This opinion is uncorrected and subject to revision before publication in the Official Reports.


We are asked whether the claims in this consolidated action comply with the substantive pleading requirements of section 11(b) of the Court of Claims Act. We conclude that the claims do not comply because they fail to allege the times when and the place where the claims arose, any items of damage or the total sum claimed. We further conclude that the State must follow the steps in CPLR 3022 in order to preserve any objection that a claim or notice of intention does not comply with the verification requirement in section 11(b).


I.


Claimants are public employees working in executive branch agencies in civil service titles allocated salary grade 23 or higher. They are all included within the Professional, Scientific and Technical Services Unit (PS&T;, which is represented by the Public Employees Federation (PEF) for purposes of collective bargaining with the State of New York.

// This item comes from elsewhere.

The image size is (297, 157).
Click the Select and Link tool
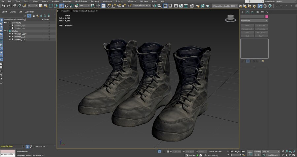[x=14, y=6]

On July 21, 1994, the Lepkowski claimants and other PS&T;employees sued the State in federal court, seeking unpaid overtime pay, liquidated damages and reasonable attorneys' fees, to all of which they claimed entitlement under the federal Fair Labor Standards Act (FLSA). In February 1996, the plaintiff-employees moved for partial summary judgment on liability and the State cross-moved for summary judgment to dismiss. The State contended, among other things, that the Eleventh Amendment guarantee of state sovereign immunity deprived the federal courts of subject matter jurisdiction. The United States District Court for the Northern District of New York rejected the argument, and held that the State was liable for overtime compensation to certain of these employees on account of "a minor aspect of one of [the State's] policies" (Close v State of New York, 1996 US Dist LEXIS 1748, *34, 1996 WL67979 [ND NY, Feb. 13, 1996]).


While the case was pending in District Court, however, the United States Supreme Court handed down Seminole Tribe v Florida (517 US 44 ), which significantly altered prior understandings of Congress' authority to abrogate the states' Eleventh Amendment immunity. In light of Seminole, the State succeeded when it again sought dismissal on Eleventh Amendment grounds (1996 US Dist LEXIS 12330, 1996 WL481550 [ND NY, Aug. 19, 1996]), and the United States Court of Appeals for the Second Circuit affirmed (125 F3d 31 ).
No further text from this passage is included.